*** EXCERPT PROVIDED Section Begins ***

Skip navigation

Eating in the Anthropocene: Can we mitigate climate change through food systems?

October 7, 2021

Speaker: Jessica Fanzo, Bloomberg Distinguished Professor of Food Ethics and Policy Director of the Global Food Ethics and Policy Program at the Johns Hopkins University SAIS
Chair: Arntraud Hartmann, Steven Muller Professor at SAIS Europe

Professor Arntraud Hartmann begins the seminar with a brief introduction of Professor Jessica Fanzo and her work across the Johns Hopkins network, from SAIS Europe, SAIS D.C., and the Bloomberg School of Public Health.

Professor Fanzo divides her seminar into five parts: 1) defining the Anthropocene and climate change; 2) a description of food systems as both victims and instigators of climate change; 3) the impacts of climate change and food systems on diets and food security; 4) ethical challenges to consider when dealing with food systems, and 5) transforming our food systems to positively affect nutritional and climate outcomes.

The Anthropocene describes our current ecological time period, one undoubtedly and profoundly impacted by human activity. How we live our lives today drives increasing surface temperatures, precipitation fluctuations, and declining global crop yields. Fanzo describes climate change as an "everything change": all aspects of society are liable to be altered dramatically without climate action.

After briefly discussing the nature of contemporary food systems, being sure to note their complexities and range of possible outcomes for the environment and society depending on their makeup, Fanzo describes first food systems as victims of climate change, and then food systems as instigators thereof. Climate change, shown to have a net adverse impact on crop yields, threatens what is known as multiple breadbasket failures — a serious decline in the availability of commodities like wheat, maize, rice, and soybeans that could affect two billion people.

*** EXCERPT PROVIDED Section Ends ***
*** INFORMATION SUPPLIED Section Begins ***

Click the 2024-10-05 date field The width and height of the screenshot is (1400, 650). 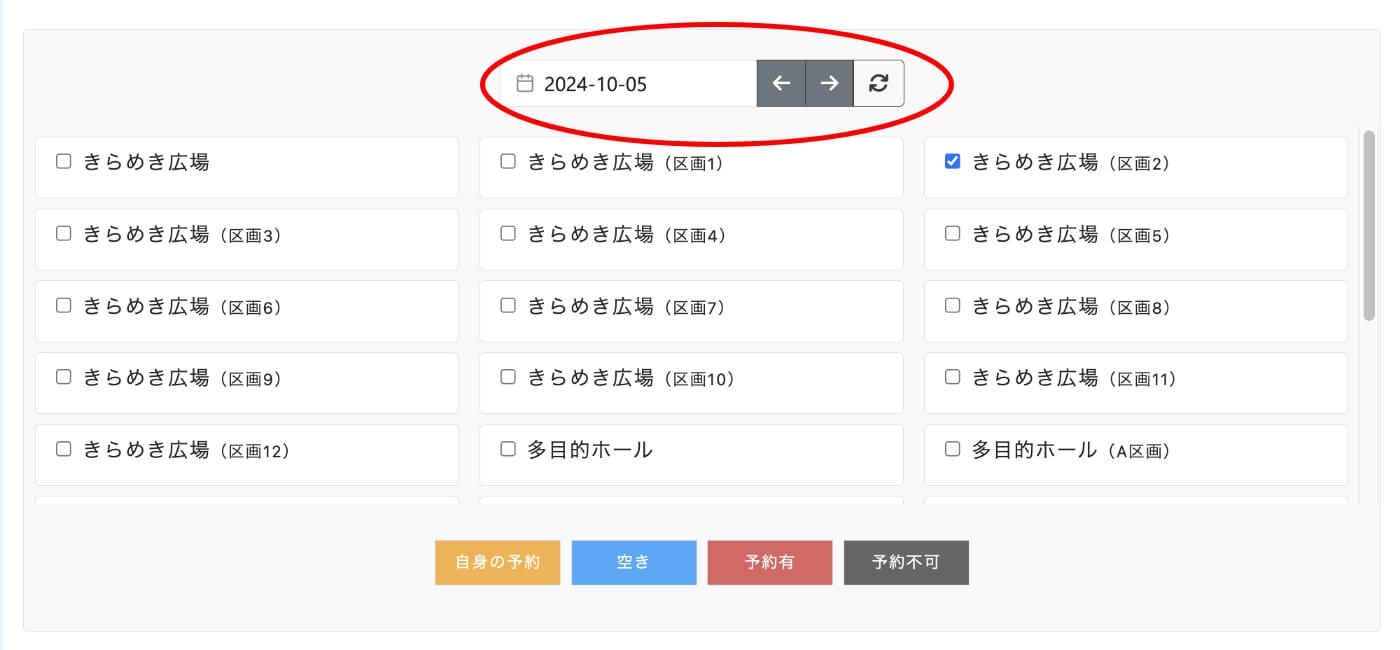[x=640, y=84]
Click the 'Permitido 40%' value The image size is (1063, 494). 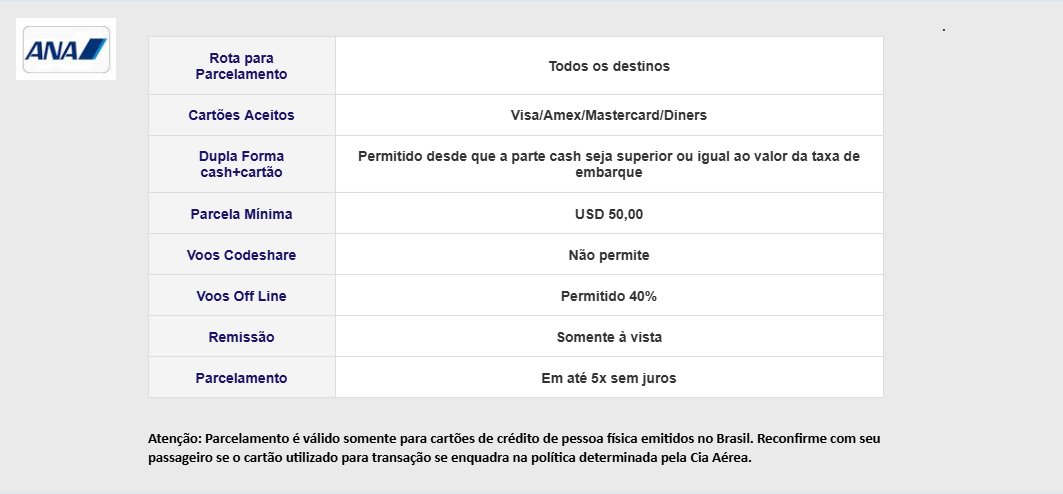point(609,296)
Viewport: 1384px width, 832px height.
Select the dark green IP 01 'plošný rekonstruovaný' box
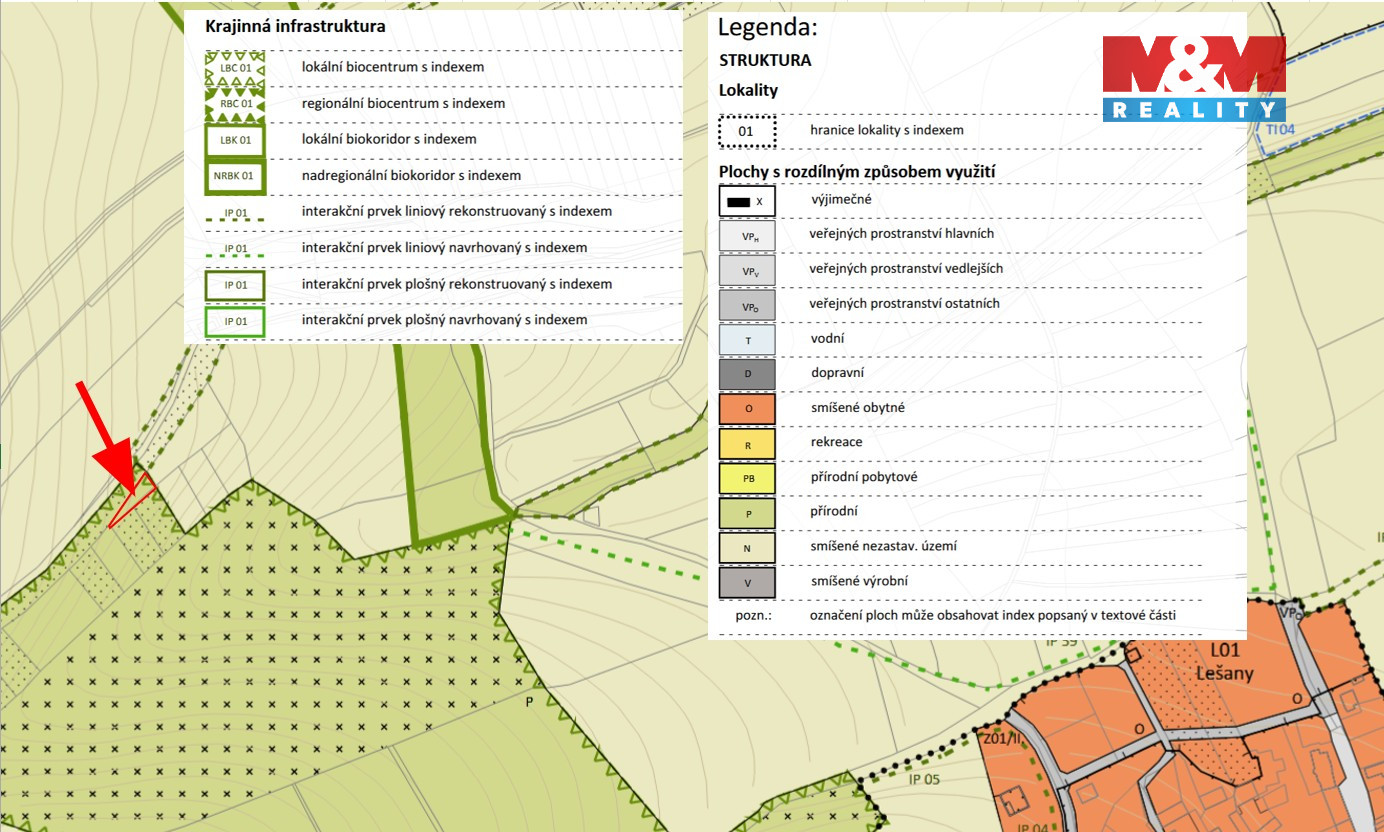point(235,285)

*** INFORMATION SUPPLIED Section Ends ***

TASK OBJECTIVE >> Copy the full seminar summary on eating in the Anthropocene, word for word.

ANSWER SECTION >>
Skip navigation

Eating in the Anthropocene: Can we mitigate climate change through food systems?

October 7, 2021

Speaker: Jessica Fanzo, Bloomberg Distinguished Professor of Food Ethics and Policy Director of the Global Food Ethics and Policy Program at the Johns Hopkins University SAIS
Chair: Arntraud Hartmann, Steven Muller Professor at SAIS Europe

Professor Arntraud Hartmann begins the seminar with a brief introduction of Professor Jessica Fanzo and her work across the Johns Hopkins network, from SAIS Europe, SAIS D.C., and the Bloomberg School of Public Health.

Professor Fanzo divides her seminar into five parts: 1) defining the Anthropocene and climate change; 2) a description of food systems as both victims and instigators of climate change; 3) the impacts of climate change and food systems on diets and food security; 4) ethical challenges to consider when dealing with food systems, and 5) transforming our food systems to positively affect nutritional and climate outcomes.

The Anthropocene describes our current ecological time period, one undoubtedly and profoundly impacted by human activity. How we live our lives today drives increasing surface temperatures, precipitation fluctuations, and declining global crop yields. Fanzo describes climate change as an "everything change": all aspects of society are liable to be altered dramatically without climate action.

After briefly discussing the nature of contemporary food systems, being sure to note their complexities and range of possible outcomes for the environment and society depending on their makeup, Fanzo describes first food systems as victims of climate change, and then food systems as instigators thereof. Climate change, shown to have a net adverse impact on crop yields, threatens what is known as multiple breadbasket failures — a serious decline in the availability of commodities like wheat, maize, rice, and soybeans that could affect two billion people.